Directions - Repeat, please, exactly the lines from the one that has "Where should I" through the end of the records below, with pictures dropped.

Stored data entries
=====
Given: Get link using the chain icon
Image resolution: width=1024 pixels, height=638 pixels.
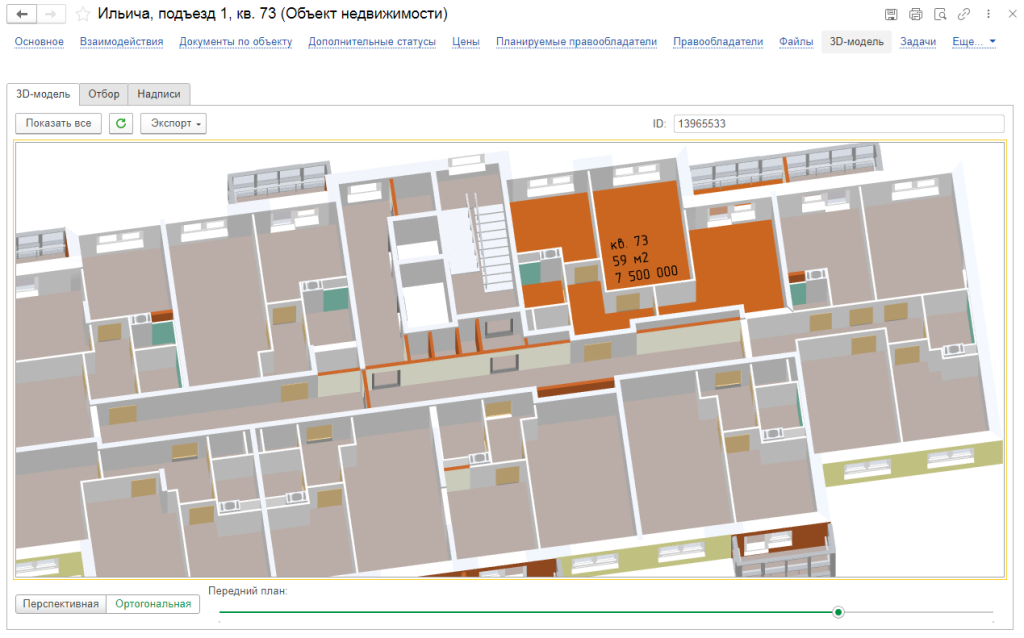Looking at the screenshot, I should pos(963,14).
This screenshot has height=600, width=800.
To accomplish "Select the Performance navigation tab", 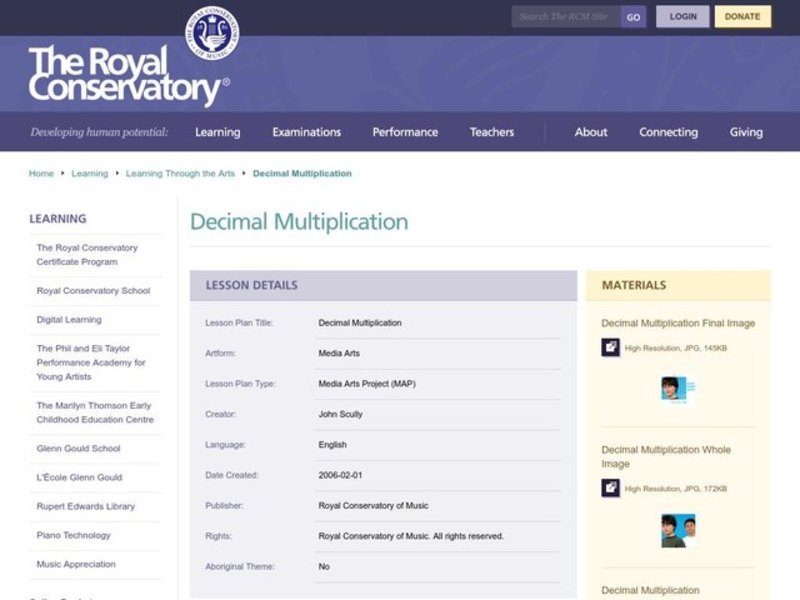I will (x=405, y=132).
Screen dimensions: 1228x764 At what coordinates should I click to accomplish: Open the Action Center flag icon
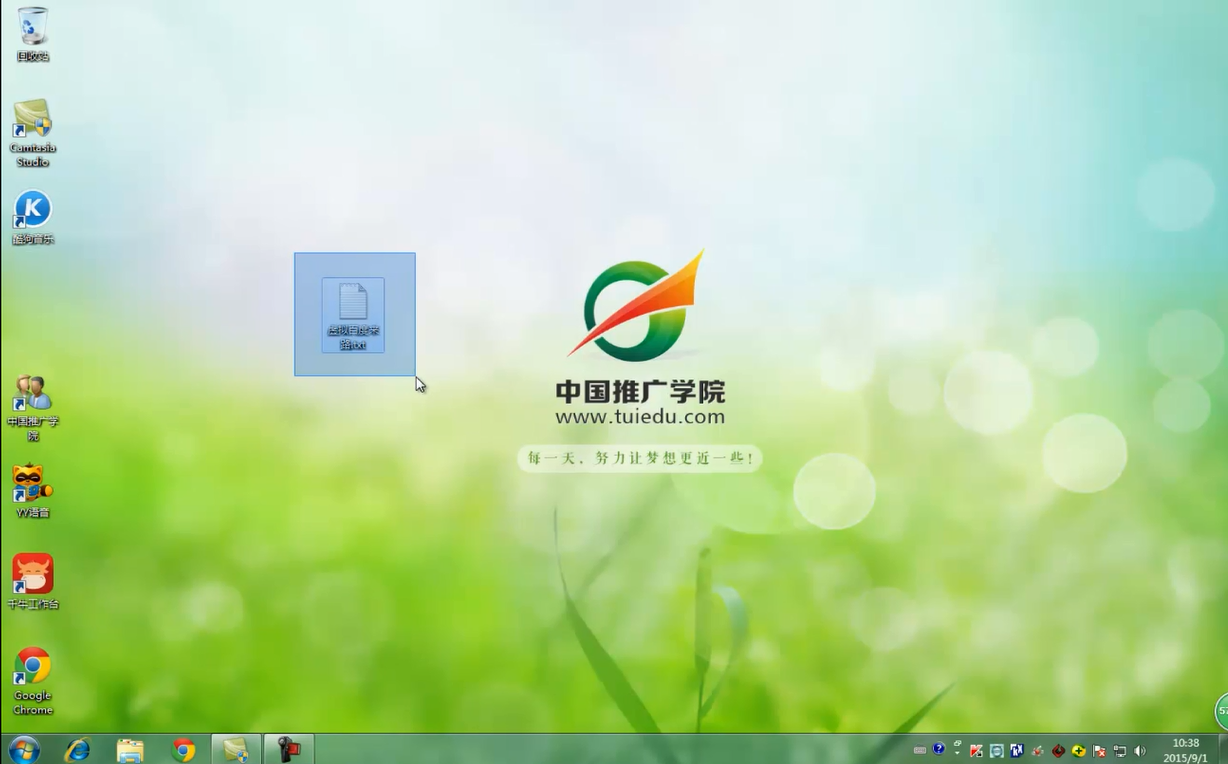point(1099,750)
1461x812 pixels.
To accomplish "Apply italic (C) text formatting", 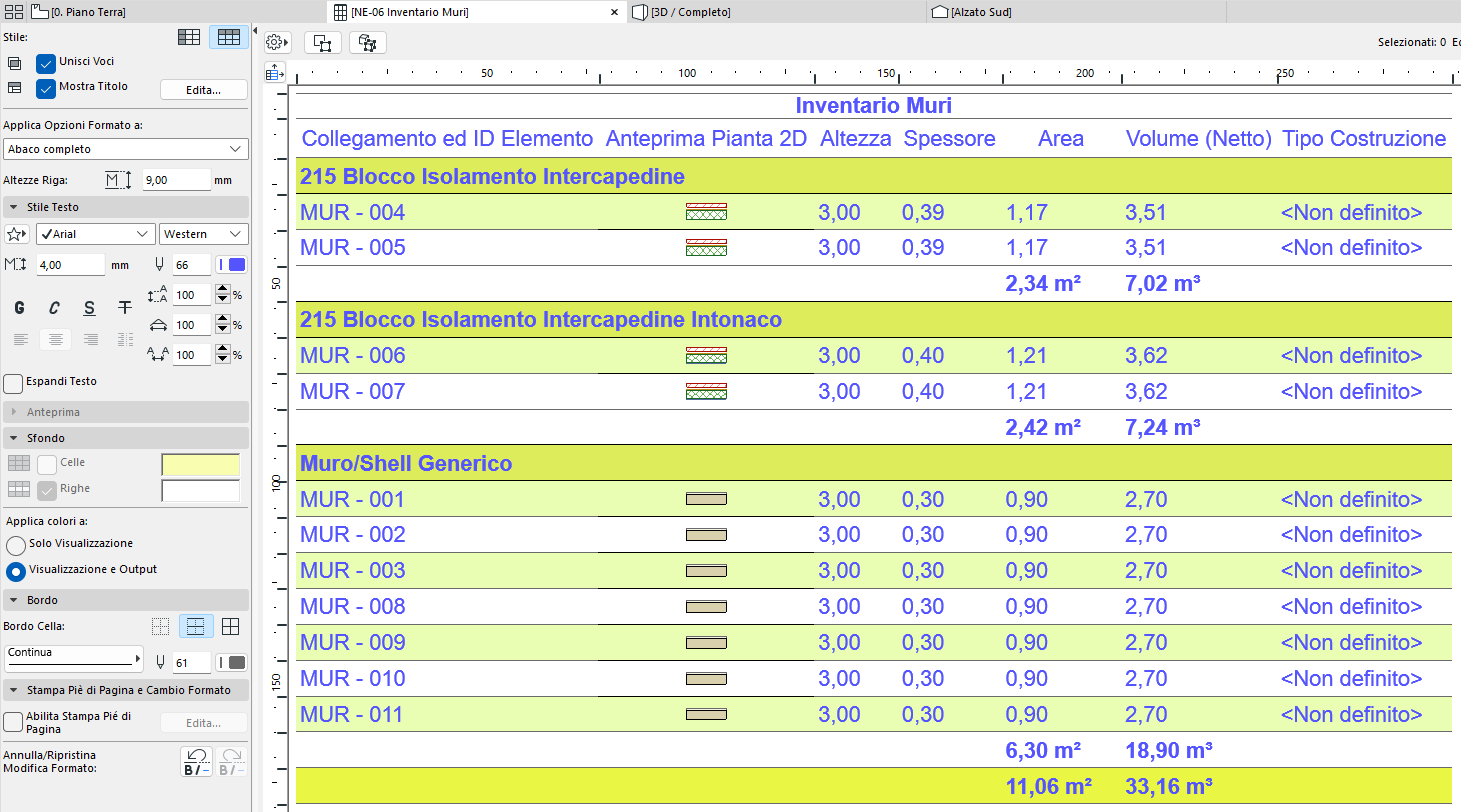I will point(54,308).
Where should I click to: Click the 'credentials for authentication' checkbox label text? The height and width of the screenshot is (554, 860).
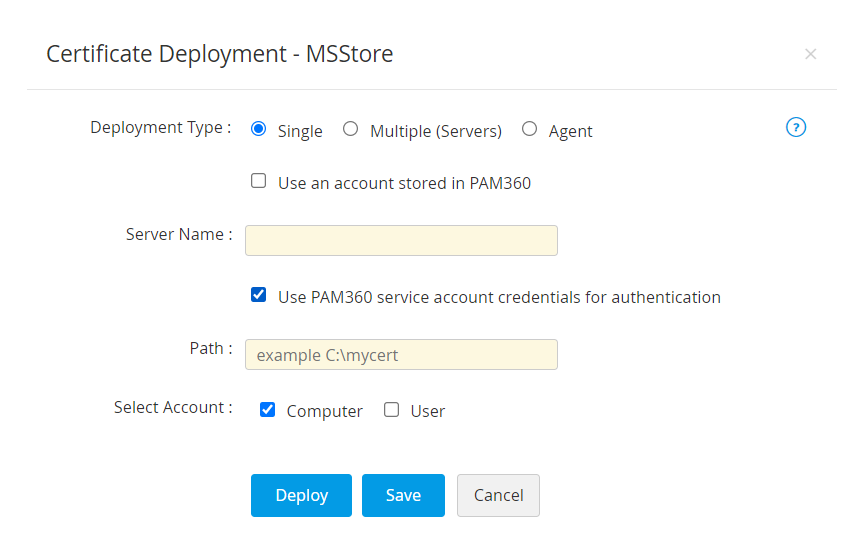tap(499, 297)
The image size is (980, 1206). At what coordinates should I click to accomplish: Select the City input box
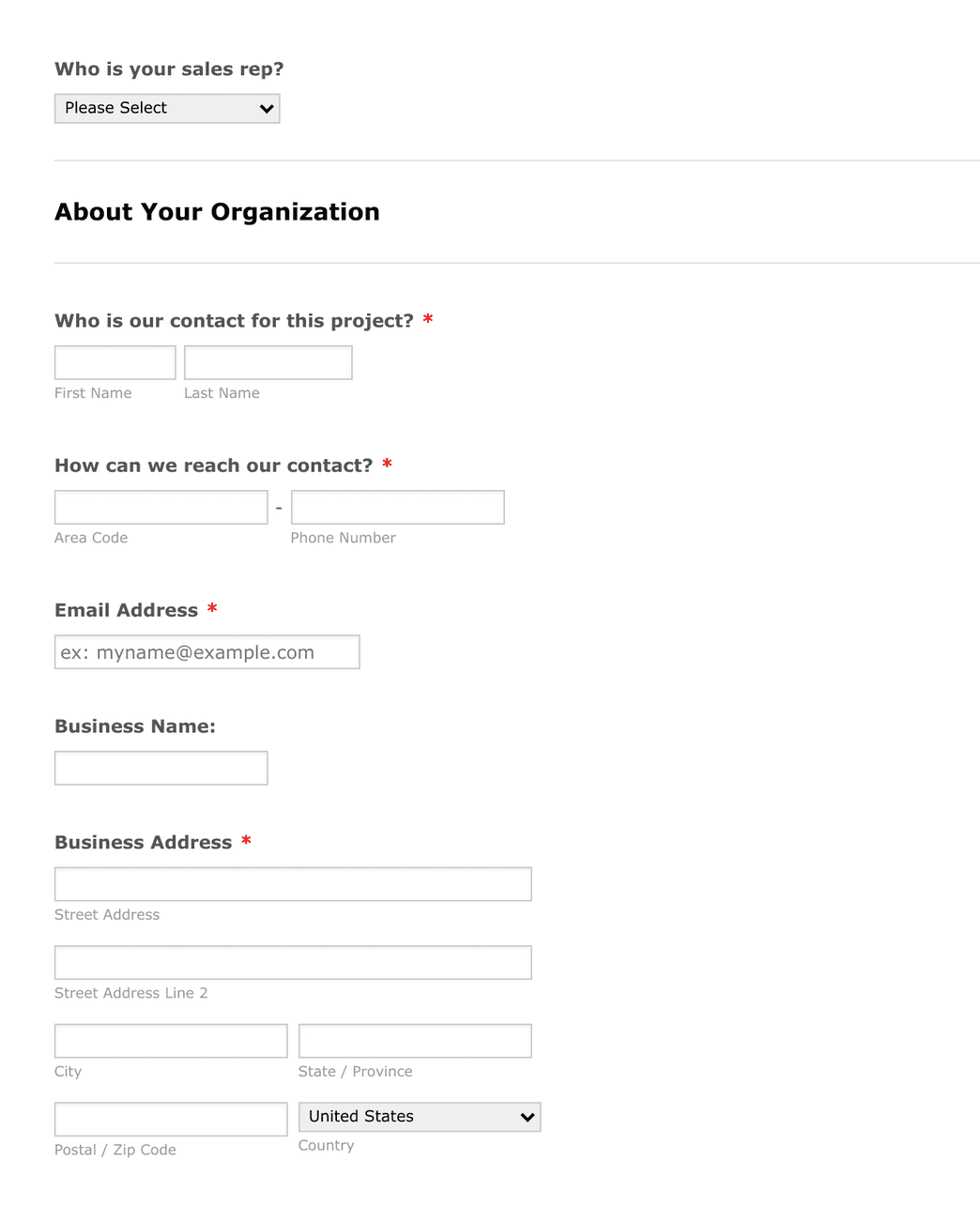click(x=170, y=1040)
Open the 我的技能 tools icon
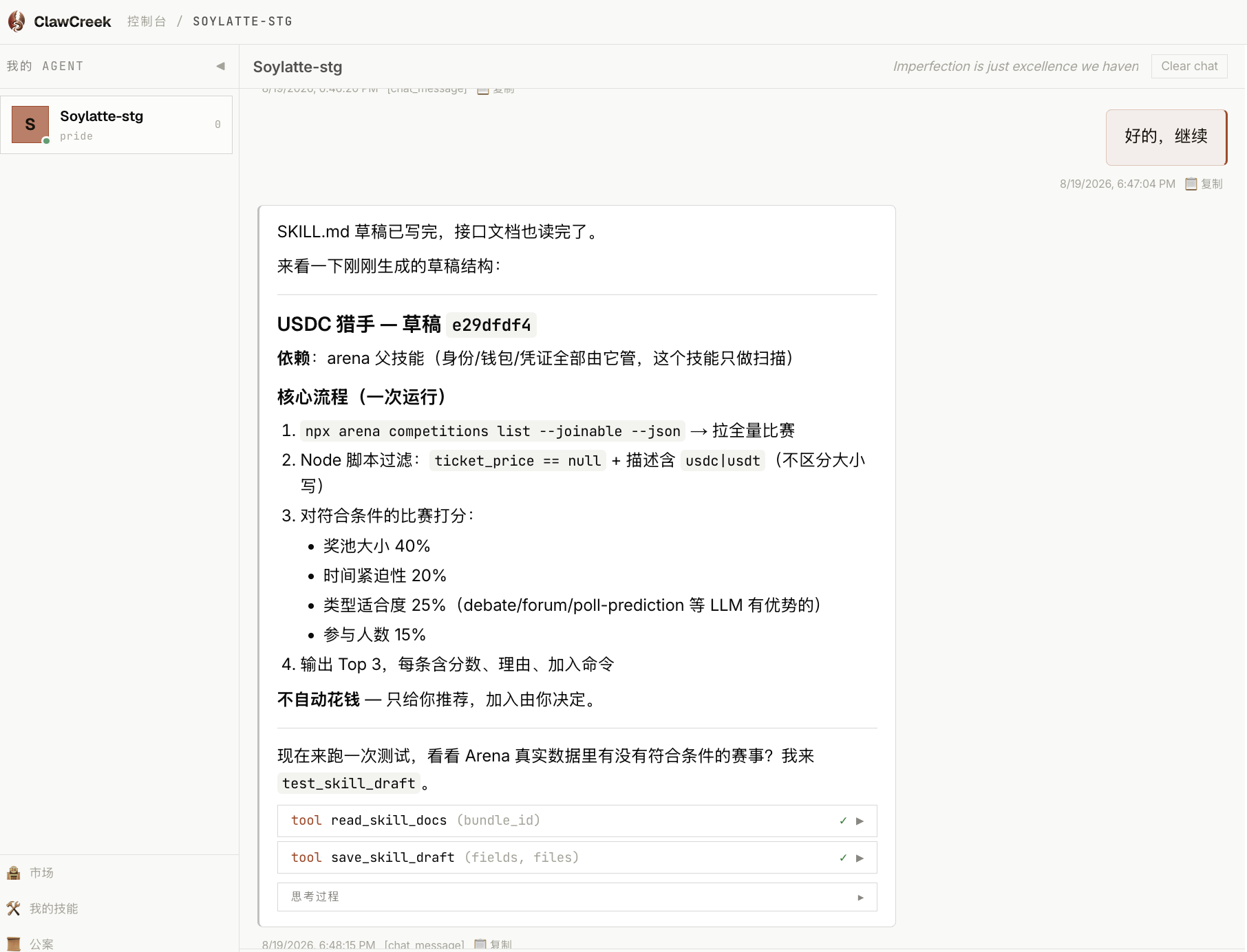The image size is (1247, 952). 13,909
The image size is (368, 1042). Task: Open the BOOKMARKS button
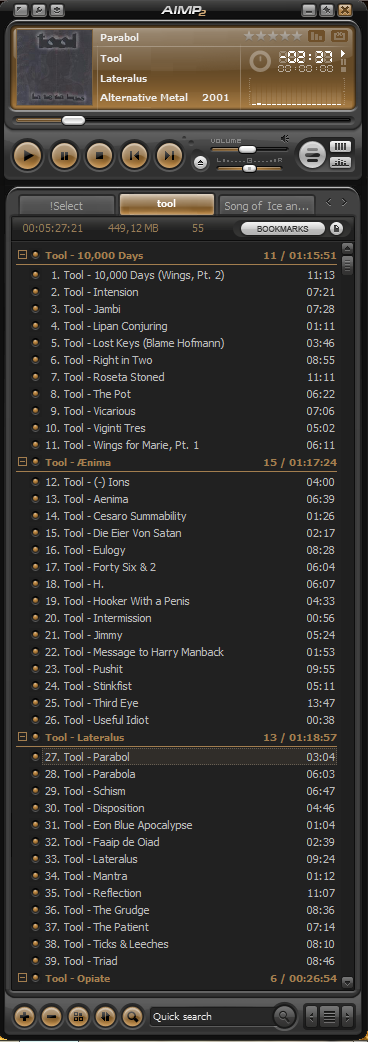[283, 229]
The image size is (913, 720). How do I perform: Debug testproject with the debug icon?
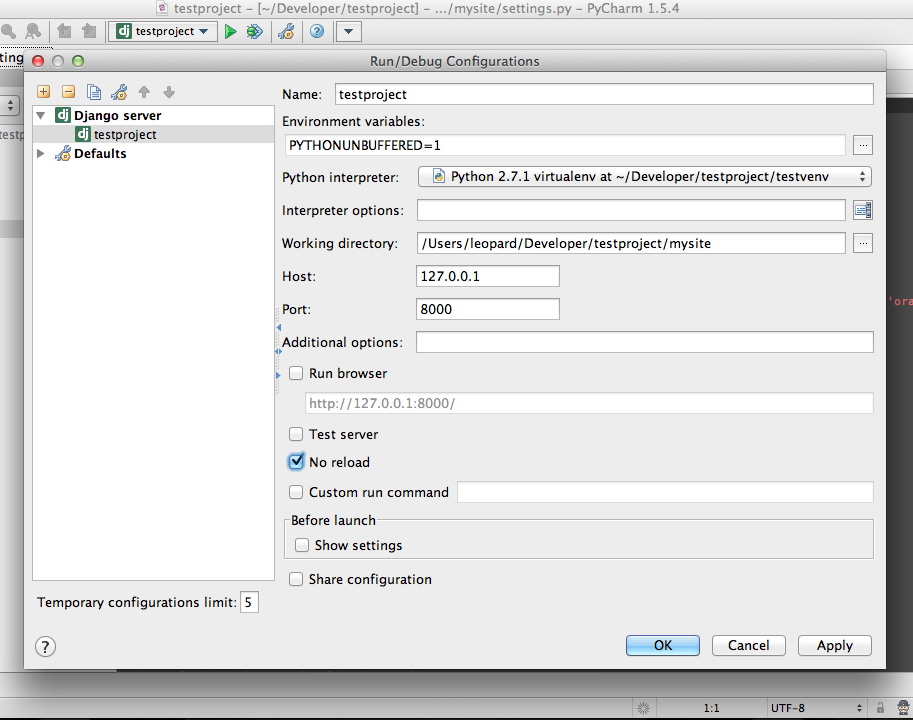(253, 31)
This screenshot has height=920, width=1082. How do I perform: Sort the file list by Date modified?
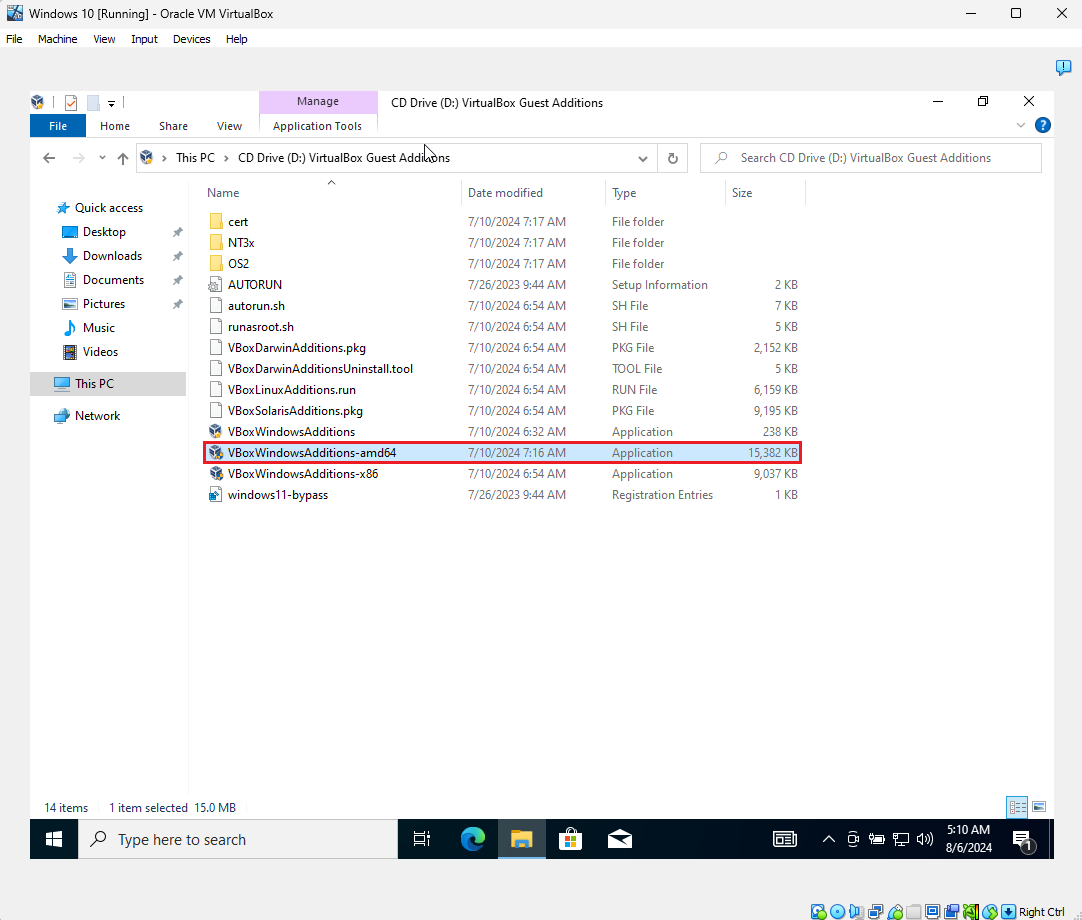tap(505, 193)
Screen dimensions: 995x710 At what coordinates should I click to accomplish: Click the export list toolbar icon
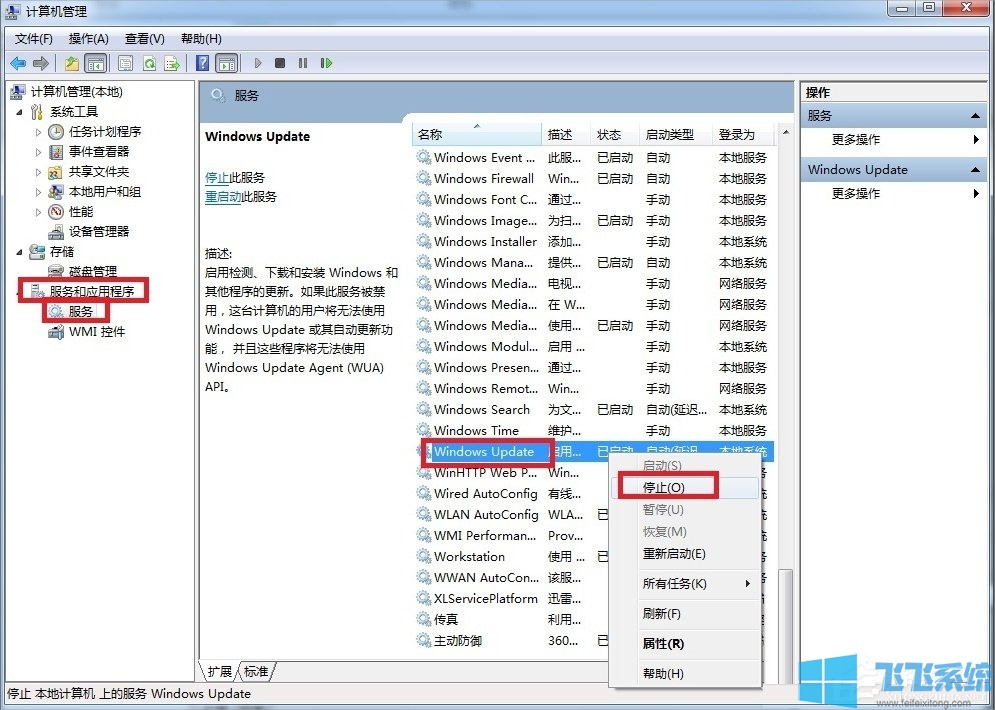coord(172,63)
=====
Solution for this exercise -
Where should I click to: Click the 'credentials for authentication' checkbox label text? The height and width of the screenshot is (554, 860).
tap(499, 297)
The image size is (980, 1206). At what coordinates should I click to accomplish: Select the City input box
click(x=170, y=1040)
Open the 我的技能 tools icon
The image size is (1247, 952). 13,909
The image size is (368, 1042). Task: Open the BOOKMARKS button
[283, 229]
The image size is (913, 720). How do I perform: Debug testproject with the debug icon?
(253, 31)
This screenshot has height=920, width=1082. How do I perform: Sort the file list by Date modified?
tap(505, 193)
Screen dimensions: 995x710 At what coordinates should I click to accomplish: Click the export list toolbar icon
coord(172,63)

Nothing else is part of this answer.